● What the task asks
Update the rows below, replacing "GUI agent" with "desktop assistant" wherever it occurs and leaving the rest unchanged.

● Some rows
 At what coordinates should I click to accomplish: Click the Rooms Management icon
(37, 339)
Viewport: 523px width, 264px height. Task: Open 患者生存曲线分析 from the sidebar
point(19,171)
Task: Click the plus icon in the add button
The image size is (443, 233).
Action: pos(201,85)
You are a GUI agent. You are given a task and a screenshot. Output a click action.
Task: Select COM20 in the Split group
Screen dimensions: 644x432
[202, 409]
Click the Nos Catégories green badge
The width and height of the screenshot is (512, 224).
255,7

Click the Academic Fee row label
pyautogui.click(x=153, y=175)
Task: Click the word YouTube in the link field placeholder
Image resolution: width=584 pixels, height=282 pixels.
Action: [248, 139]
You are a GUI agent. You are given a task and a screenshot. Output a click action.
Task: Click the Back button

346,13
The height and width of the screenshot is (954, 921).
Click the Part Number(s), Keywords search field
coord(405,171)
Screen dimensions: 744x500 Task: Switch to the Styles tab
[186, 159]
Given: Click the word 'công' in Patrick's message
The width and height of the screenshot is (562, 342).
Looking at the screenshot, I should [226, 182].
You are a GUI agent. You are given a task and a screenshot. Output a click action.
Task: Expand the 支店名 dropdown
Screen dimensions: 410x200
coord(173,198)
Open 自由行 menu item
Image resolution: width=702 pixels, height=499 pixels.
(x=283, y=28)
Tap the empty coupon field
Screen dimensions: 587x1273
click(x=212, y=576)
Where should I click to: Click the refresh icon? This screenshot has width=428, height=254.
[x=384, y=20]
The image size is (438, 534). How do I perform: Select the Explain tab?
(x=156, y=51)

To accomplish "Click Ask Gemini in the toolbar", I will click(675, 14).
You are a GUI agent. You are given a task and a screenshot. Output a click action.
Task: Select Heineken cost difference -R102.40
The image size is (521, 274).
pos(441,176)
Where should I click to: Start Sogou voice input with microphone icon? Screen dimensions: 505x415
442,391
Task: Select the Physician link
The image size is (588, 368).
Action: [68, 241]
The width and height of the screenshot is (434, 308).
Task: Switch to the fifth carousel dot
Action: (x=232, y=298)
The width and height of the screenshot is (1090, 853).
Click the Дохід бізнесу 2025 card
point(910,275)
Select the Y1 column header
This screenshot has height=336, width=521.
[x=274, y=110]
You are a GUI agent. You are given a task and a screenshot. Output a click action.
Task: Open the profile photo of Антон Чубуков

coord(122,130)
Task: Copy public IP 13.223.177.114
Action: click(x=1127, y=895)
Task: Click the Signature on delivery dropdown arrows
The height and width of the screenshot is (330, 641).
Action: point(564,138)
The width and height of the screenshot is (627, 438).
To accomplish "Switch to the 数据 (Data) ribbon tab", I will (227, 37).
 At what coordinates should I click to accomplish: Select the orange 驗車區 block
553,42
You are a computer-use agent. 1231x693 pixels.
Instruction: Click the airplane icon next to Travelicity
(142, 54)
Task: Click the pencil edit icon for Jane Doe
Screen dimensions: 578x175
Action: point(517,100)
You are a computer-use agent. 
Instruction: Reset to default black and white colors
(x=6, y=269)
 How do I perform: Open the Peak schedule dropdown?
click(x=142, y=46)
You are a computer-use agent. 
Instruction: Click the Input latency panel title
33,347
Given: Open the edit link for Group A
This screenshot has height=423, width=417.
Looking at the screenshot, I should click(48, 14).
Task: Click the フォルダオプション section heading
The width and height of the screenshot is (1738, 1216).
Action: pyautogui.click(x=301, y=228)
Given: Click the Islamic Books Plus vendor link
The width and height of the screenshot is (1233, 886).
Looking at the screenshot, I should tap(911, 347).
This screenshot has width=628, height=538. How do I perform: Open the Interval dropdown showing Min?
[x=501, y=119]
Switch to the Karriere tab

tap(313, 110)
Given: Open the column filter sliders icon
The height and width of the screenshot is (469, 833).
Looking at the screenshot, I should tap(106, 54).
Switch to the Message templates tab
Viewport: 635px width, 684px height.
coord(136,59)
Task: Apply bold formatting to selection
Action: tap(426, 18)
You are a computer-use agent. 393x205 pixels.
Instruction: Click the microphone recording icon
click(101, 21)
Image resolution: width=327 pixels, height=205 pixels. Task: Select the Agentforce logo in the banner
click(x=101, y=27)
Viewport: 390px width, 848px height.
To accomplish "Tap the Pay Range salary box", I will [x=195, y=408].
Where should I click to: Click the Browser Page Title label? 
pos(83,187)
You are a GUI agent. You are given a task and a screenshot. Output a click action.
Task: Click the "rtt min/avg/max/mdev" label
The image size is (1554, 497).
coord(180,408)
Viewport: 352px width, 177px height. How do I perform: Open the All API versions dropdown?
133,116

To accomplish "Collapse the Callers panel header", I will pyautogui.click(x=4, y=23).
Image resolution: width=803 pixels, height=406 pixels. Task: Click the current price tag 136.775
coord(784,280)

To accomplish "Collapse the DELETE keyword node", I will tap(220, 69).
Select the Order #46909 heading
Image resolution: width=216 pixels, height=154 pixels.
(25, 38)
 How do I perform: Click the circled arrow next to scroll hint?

● Output of the exercise
 At what coordinates should I click to accomplish: Click the Rooms Management icon
(37, 339)
Viewport: 523px width, 264px height. Task: Open 患者生存曲线分析 from the sidebar
point(19,171)
Task: Click the plus icon in the add button
The image size is (443, 233).
Action: pos(201,85)
You are a desktop assistant. You are given a task and a screenshot. Output a click action.
Task: Select COM20 in the Split group
Screen dimensions: 644x432
[202, 409]
Click the Nos Catégories green badge
The width and height of the screenshot is (512, 224).
255,7

Click the Academic Fee row label
pyautogui.click(x=153, y=175)
Task: Click the word YouTube in the link field placeholder
Image resolution: width=584 pixels, height=282 pixels.
Action: [248, 139]
You are a desktop assistant. You are given a task and a screenshot. Output a click action.
Task: Click the Back button

346,13
The height and width of the screenshot is (954, 921).
Click the Part Number(s), Keywords search field
coord(405,171)
Screen dimensions: 744x500 Task: Switch to the Styles tab
[186, 159]
Given: Click the word 'công' in Patrick's message
The width and height of the screenshot is (562, 342).
Looking at the screenshot, I should [226, 182].
You are a desktop assistant. You are given a task and a screenshot. Output a click action.
Task: Expand the 支店名 dropdown
Screen dimensions: 410x200
coord(173,198)
Open 自由行 menu item
Image resolution: width=702 pixels, height=499 pixels.
(x=283, y=28)
Tap the empty coupon field
Screen dimensions: 587x1273
click(x=212, y=576)
Where should I click to: Click the refresh icon? This screenshot has width=428, height=254.
[x=384, y=20]
The image size is (438, 534). How do I perform: Select the Explain tab?
(x=156, y=51)

To accomplish "Click Ask Gemini in the toolbar", I will click(675, 14).
You are a desktop assistant. You are given a task and a screenshot. Output a click action.
Task: Select Heineken cost difference -R102.40
The image size is (521, 274).
pos(441,176)
Where should I click to: Start Sogou voice input with microphone icon? Screen dimensions: 505x415
442,391
Task: Select the Physician link
The image size is (588, 368).
Action: [68, 241]
The width and height of the screenshot is (434, 308).
Task: Switch to the fifth carousel dot
Action: (x=232, y=298)
The width and height of the screenshot is (1090, 853).
Click the Дохід бізнесу 2025 card
point(910,275)
Select the Y1 column header
This screenshot has height=336, width=521.
[x=274, y=110]
You are a desktop assistant. You are given a task and a screenshot. Output a click action.
Task: Open the profile photo of Антон Чубуков

coord(122,130)
Task: Copy public IP 13.223.177.114
Action: click(x=1127, y=895)
Task: Click the Signature on delivery dropdown arrows
The height and width of the screenshot is (330, 641).
Action: point(564,138)
The width and height of the screenshot is (627, 438).
To accomplish "Switch to the 数据 (Data) ribbon tab", I will (227, 37).
 At what coordinates should I click to accomplish: Select the orange 驗車區 block
553,42
You are a computer-use agent. 1231x693 pixels.
Instruction: Click the airplane icon next to Travelicity
(142, 54)
Task: Click the pencil edit icon for Jane Doe
Screen dimensions: 578x175
Action: point(517,100)
You are a computer-use agent. 
Instruction: Reset to default black and white colors
(x=6, y=269)
 How do I perform: Open the Peak schedule dropdown?
click(x=142, y=46)
You are a computer-use agent. 
Instruction: Click the Input latency panel title
33,347
Given: Open the edit link for Group A
This screenshot has height=423, width=417.
Looking at the screenshot, I should click(48, 14).
Task: Click the フォルダオプション section heading
The width and height of the screenshot is (1738, 1216).
Action: pyautogui.click(x=301, y=228)
Given: Click the Islamic Books Plus vendor link
The width and height of the screenshot is (1233, 886).
Looking at the screenshot, I should tap(911, 347).
This screenshot has width=628, height=538. How do I perform: Open the Interval dropdown showing Min?
[x=501, y=119]
Switch to the Karriere tab

tap(313, 110)
Given: Open the column filter sliders icon
The height and width of the screenshot is (469, 833).
Looking at the screenshot, I should tap(106, 54).
Switch to the Message templates tab
Viewport: 635px width, 684px height.
coord(136,59)
Task: Apply bold formatting to selection
Action: tap(426, 18)
You are a computer-use agent. 393x205 pixels.
Instruction: Click the microphone recording icon
click(101, 21)
Image resolution: width=327 pixels, height=205 pixels. Task: Select the Agentforce logo in the banner
click(x=101, y=27)
Viewport: 390px width, 848px height.
To accomplish "Tap the Pay Range salary box", I will [x=195, y=408].
Where should I click to: Click the Browser Page Title label? 
pos(83,187)
You are a desktop assistant. You are given a task and a screenshot. Output a click action.
Task: Click the "rtt min/avg/max/mdev" label
The image size is (1554, 497).
coord(180,408)
Viewport: 352px width, 177px height. How do I perform: Open the All API versions dropdown?
133,116

To accomplish "Collapse the Callers panel header", I will pyautogui.click(x=4, y=23).
Image resolution: width=803 pixels, height=406 pixels. Task: Click the current price tag 136.775
coord(784,280)

To accomplish "Collapse the DELETE keyword node", I will tap(220, 69).
Select the Order #46909 heading
Image resolution: width=216 pixels, height=154 pixels.
(25, 38)
 How do I perform: Click the circled arrow next to scroll hint?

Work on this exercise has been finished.